As humans, there is a part of us that wants to leave something behind for us to be remembered by. Whether it be our work, our actions, or our ideas. Sometimes, we come across people who just by simply being who they are, leave a lasting impression on us. For over a year I’ve been going to a nursing home down the street from where I live to provide the residents with haircuts. During my time there I’ve gotten to know each of them rather well, but there was one person whom I could never speak to, her name is Marie. Marie can no longer speak due to her old age, but as I came to find out her story I immediately felt that it had to remain alive. Marie’s story was illustrated to me by one of the nurses, “her life was well lived but also well earned” she told me. Marie was born on April 1st 1919 in New Jersey. The daughter of a single mother who was pregnant with Marie when she decided to leave Jamaica, she made her way over to the US on a ship where eventually she settled down in New Jersey. Marie’s mother made her living by working as a housekeeper while Marie attended school.

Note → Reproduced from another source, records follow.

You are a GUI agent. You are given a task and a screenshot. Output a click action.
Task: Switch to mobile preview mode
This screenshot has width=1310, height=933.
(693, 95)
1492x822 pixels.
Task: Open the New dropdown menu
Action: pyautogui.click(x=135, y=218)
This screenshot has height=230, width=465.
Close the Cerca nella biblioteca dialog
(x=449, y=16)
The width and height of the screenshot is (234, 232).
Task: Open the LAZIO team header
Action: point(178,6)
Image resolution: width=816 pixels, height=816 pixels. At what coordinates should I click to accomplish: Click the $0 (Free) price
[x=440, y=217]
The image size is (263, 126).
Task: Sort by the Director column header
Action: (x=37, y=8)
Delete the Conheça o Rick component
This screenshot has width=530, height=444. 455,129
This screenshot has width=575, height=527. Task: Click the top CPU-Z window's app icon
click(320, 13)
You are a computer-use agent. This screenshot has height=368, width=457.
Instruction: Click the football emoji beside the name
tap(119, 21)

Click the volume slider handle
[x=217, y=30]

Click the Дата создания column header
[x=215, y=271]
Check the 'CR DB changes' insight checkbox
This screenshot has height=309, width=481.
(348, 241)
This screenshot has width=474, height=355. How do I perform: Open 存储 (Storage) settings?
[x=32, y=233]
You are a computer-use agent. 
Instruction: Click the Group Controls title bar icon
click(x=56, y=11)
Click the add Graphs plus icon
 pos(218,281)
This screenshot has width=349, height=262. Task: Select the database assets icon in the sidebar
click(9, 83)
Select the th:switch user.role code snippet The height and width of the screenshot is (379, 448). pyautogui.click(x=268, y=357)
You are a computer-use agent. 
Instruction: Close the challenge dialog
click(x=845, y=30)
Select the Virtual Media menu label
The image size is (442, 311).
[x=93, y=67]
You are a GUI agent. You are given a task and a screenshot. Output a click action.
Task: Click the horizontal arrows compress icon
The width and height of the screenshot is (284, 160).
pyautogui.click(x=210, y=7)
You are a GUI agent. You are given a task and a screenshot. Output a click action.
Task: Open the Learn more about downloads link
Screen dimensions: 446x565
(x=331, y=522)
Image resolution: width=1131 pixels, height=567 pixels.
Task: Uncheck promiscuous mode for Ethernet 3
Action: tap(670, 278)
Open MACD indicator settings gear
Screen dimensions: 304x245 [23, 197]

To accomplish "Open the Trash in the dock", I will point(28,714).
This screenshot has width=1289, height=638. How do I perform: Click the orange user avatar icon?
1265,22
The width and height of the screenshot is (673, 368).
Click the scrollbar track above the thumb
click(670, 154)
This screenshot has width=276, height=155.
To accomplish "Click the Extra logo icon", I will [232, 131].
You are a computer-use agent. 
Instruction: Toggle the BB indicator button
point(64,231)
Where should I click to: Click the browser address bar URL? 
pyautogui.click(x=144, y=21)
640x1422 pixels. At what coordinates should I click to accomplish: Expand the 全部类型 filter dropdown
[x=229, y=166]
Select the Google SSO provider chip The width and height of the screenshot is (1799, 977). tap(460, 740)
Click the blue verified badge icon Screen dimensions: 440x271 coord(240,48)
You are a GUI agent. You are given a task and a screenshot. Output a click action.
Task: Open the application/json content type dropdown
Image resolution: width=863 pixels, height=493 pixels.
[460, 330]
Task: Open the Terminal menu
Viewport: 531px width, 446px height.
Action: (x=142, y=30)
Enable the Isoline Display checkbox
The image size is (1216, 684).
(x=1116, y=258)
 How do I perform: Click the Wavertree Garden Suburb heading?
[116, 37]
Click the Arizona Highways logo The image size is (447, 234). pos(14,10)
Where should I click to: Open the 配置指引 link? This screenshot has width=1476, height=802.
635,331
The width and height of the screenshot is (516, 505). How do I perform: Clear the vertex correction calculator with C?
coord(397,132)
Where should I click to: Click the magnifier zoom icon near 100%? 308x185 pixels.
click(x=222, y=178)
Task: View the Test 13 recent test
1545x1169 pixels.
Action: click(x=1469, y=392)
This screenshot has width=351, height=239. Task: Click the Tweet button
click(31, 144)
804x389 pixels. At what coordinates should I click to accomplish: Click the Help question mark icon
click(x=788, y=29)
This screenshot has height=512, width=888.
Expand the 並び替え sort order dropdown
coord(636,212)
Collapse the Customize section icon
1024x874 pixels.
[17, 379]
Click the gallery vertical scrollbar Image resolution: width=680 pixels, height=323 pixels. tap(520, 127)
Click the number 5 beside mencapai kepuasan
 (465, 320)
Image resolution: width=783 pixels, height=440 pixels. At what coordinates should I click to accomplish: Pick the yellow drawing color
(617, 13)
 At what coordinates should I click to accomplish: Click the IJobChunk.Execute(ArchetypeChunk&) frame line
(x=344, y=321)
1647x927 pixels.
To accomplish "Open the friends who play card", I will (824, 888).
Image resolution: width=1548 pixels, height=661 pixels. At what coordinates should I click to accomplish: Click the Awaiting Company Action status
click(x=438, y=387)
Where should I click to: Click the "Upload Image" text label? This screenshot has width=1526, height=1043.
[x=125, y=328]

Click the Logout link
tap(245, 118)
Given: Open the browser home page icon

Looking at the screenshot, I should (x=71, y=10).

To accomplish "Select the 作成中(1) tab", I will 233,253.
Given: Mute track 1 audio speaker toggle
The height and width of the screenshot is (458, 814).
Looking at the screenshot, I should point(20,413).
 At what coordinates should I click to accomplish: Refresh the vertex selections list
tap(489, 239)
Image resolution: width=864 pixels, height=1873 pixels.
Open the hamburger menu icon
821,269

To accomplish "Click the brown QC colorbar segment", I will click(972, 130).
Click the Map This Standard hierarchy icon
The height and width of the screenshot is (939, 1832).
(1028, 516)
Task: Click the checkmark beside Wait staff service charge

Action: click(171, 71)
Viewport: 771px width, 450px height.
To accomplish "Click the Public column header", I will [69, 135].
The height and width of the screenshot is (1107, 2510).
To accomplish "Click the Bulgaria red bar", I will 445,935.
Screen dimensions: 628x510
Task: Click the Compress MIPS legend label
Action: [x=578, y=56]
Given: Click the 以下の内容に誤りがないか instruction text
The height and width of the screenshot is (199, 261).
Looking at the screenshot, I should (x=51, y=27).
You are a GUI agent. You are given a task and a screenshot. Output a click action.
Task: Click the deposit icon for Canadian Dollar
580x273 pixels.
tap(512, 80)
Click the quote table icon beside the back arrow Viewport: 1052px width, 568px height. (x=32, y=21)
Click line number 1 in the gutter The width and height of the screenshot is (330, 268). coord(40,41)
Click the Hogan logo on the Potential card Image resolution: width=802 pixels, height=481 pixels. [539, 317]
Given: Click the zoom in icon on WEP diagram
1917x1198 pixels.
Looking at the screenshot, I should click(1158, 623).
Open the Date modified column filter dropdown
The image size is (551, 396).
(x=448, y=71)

The importance of education was instilled in her and throughout the course of her life she would earn 5 different degrees and attend colleges all throughout the world. In 1935 when Marie was only 16 years old her mother passed, and with no knowledge of relatives in the US or Jamaica she was left alone. After she graduated high school, Marie used the funds from an insurance policy her mother left behind to pay her way through nursing school where she excelled in her studies and after 3 years she made the decision that she wanted to use her new found education to serve her country by enlisting into the army. The only problem was that she was one inch short of the height requirement but because of her exceptional grades they allowed her to enlist. She went on to have an acclaimed career that saw her stationed in Germany, Hawaii, and Japan holding multiple titles including officer and Lieutenant Colonel while being given several awards; one in particular for serving as a nurse to American families in Germany during WWII. She continued her service for the next 30 years and upon being discharged she found herself not knowing what to do next. Her entire life had been the army, everything she had ever known. One day Marie was reading when she came across the town of Columbia, Maryland. Immediately it resonated with her and with no hesitation she bought herself a station wagon, picked up everything she owned and set towards Maryland.

Even after a life in the army, Marie didn’t slow down. In Columbia she served as a community nurse, she also sang at the historic Howard University in a community singing group. After retiring she continued her work by volunteering along side Colin Powell’s wife, Alma Powell, and the organization America’s Promise Alliance who dedicate themselves to the children and youth by forming conditions they need to reach adult success. Marie was also a polyglot who could speak five different languages including English, Spanish, German, French, and Japanese. Her friend recounted a story where one day they were walking in a market when she overheard two men speaking Japanese. At the shock of her friend Marie subtly joined the conversation. “I didn’t know you could speak Japanese.” Marie simply replied “Well, you never asked.” When I think of Marie’s life the quote “there is no greater purpose than service to others” comes to mind. And as her friend said she truly lived a life well earned. Today, Marie is 99 years old, never had children, never married, and lives her days in a nursing home in Deerfield Beach, Florida. Marie is a true hero and an inspiration to many. Her life story is her greatest legacy. We celebrate Marie today and will continue to forever.